As much as 14 percent of nursing home residents had Medicare claims for those types of drugs. O’Connor Ives said that in Massachusetts, the percentage is close to a quarter.
“Massachusetts is out of synch with the majority of states in the country in terms of the sheer number of residents being administered these drugs,” she said.
O’Connor Ives said that the serious health risk, and evidence that some nursing homes are using the drugs as treatments for unruly patients with Alzheimer’s or dementia, means informed consent should be mandatory and should extend to the family or designated health care proxy.
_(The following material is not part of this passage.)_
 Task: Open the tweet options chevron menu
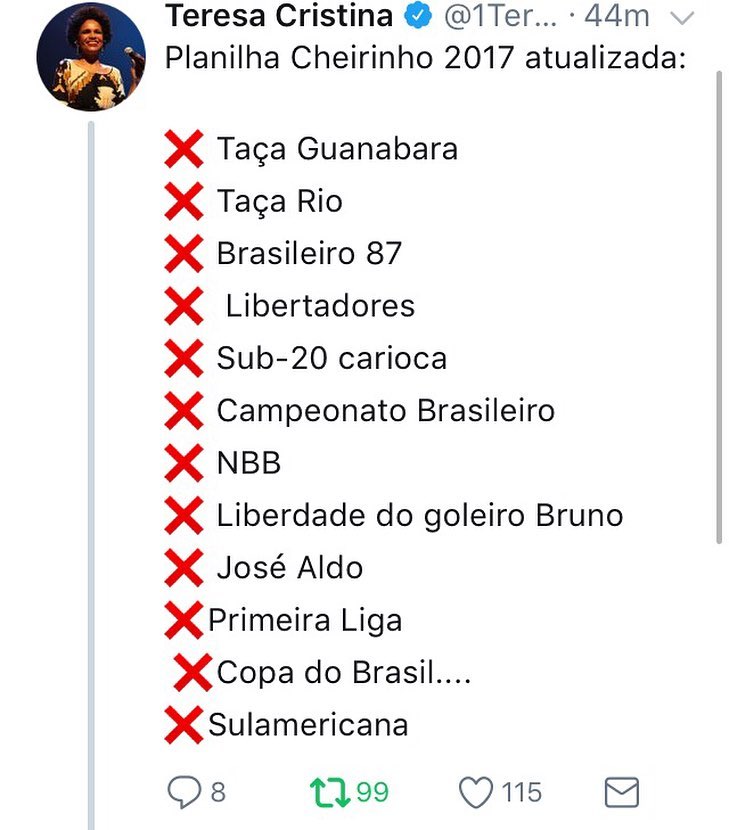pos(679,17)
“The real goal here is informed consent,” O’Connor Ives said. “These patients are vulnerable and the pattern we’re seeing is psychotropic drugs are being administered not because they’re medically necessary, but because they sedate or quell a patient who might need additional supervision.”
James Ellison, director of the geriatric psychiatry program at McLean Hospital and a member of the Massachusetts Psychiatric Society, testified to the committee about the use of psychotropic drugs in long-term care. In an interview, he said he is hesitant to support the proposals as they are written. He agreed that antipsychotics can be dangerous and that the patient, or the patient’s health care representatives, in the event the patient is not competent, should be informed about the use of these drugs.
“It’s well known that these are powerful and potentially dangerous medicines and they should be given only to individuals whom they will benefit and even then only for the shortest amount of time necessary and in the smallest doses that are effective with informed consent and effective monitoring,” he said.